## What is being asked
Which lines of the data below include the string "Dreamstime"? Return each of them.

=== Section Start ===

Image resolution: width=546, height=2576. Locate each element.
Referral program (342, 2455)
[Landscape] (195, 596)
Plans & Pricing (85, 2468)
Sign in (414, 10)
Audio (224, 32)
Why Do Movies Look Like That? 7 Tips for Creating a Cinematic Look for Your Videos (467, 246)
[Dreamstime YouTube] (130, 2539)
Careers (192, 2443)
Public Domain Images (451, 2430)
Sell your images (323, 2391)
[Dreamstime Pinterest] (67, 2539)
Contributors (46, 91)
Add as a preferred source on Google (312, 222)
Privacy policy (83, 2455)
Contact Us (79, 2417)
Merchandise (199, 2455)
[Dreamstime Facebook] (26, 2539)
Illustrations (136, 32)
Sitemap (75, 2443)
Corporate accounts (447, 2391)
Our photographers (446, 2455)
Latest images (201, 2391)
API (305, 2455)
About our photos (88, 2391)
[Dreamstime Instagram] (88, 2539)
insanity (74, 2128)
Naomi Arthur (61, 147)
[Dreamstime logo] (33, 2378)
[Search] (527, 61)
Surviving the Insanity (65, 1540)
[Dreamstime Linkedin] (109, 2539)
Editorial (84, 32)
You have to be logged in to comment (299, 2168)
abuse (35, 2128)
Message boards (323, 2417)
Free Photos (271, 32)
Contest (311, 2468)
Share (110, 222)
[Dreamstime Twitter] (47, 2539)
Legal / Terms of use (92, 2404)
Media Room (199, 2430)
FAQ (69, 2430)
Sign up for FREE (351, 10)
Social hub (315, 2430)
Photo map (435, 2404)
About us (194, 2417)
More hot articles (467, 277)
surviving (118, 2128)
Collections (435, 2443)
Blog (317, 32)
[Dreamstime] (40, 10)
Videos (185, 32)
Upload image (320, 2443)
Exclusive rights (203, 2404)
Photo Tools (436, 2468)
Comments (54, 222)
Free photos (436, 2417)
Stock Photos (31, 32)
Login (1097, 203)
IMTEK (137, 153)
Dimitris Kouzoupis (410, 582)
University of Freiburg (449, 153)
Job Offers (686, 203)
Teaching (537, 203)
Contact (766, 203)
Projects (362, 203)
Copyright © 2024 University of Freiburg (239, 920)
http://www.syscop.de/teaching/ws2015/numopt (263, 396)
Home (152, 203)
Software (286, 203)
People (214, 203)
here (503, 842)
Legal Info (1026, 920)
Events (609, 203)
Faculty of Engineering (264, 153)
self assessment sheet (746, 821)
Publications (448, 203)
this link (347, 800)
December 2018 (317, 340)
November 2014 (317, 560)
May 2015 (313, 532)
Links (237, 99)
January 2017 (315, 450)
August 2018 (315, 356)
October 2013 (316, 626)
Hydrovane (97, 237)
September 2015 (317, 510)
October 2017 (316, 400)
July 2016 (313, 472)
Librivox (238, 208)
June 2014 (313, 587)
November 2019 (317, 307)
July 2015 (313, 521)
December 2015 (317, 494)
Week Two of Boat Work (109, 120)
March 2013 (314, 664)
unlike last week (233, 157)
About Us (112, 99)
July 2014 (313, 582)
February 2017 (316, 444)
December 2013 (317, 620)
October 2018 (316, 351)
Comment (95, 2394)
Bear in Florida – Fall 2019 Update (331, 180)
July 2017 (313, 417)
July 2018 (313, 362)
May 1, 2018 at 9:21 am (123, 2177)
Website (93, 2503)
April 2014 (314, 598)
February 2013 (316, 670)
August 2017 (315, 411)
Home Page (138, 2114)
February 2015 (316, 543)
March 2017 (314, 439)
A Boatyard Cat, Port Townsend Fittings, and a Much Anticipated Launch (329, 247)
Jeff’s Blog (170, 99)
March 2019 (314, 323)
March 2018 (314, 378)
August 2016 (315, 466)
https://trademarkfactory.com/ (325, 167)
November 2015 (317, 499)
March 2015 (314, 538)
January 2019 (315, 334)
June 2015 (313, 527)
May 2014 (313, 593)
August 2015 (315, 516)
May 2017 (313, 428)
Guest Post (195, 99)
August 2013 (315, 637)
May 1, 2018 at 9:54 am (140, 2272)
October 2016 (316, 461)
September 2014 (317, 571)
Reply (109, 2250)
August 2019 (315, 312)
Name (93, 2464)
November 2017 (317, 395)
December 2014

=== Section End ===

## Response to this exercise
[Dreamstime YouTube] (130, 2539)
[Dreamstime Pinterest] (67, 2539)
[Dreamstime Facebook] (26, 2539)
[Dreamstime Instagram] (88, 2539)
[Dreamstime logo] (33, 2378)
[Dreamstime Linkedin] (109, 2539)
[Dreamstime Twitter] (47, 2539)
[Dreamstime] (40, 10)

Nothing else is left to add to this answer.